I brought it home, washed and hung it up. That sweatshirt was almost a joke to us- there we were, about to have a tiny baby, and we had a really large, big kid sweatshirt hanging in the nursery closet. It was such a silly juxtaposition that we had to laugh- but to me it was almost a reminder that he will fit into this one day, and how fast that time will go by.
And now it's over six years later and I'm sitting on Henry's floor folding the sweatshirt up to put away in his drawer. I've folded newborn clothing on this very floor, baby items, toddler odds and ends...and now this. It's exactly the right size right now, if just a little short. In the blink of an eye it fit him, and in equal quickness he'll soon grow out of it. And I can remember the first time he put it on. I had forgotten about the sweatshirt after so many years, but we were going through his closet, making room for new bigger sizes and I saw it there, in the very back. Henry was so excited- he put it on right away and of course...it fit. It was one of those weird moments, when time goes back and speeds up so quickly to the present, all in the same breath.

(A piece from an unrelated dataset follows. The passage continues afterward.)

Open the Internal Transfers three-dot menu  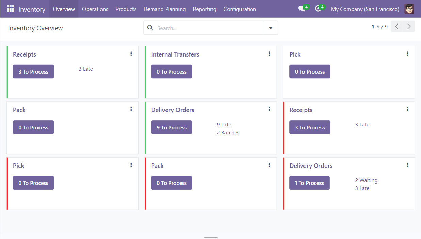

Parenting has been like that for me- long days but short years, everything seeming slow while I'm in it, but speeding way by too quickly in retrospect. I think back to that expectant mother I once was- I had no idea what the future would hold for me, for us. And here we are, that once-huge sweatshirt being worn to kindergarten, being worn to soccer practice, being tried on by another little one, a brother, asking me when he'll be big enough to fit into it...when I actually know the truth- so, so much sooner than he could ever guess.
This is life. Time goes by. But for tonight, I'm hugging my babies a little tighter, in an effort to slow it all down even for just one moment.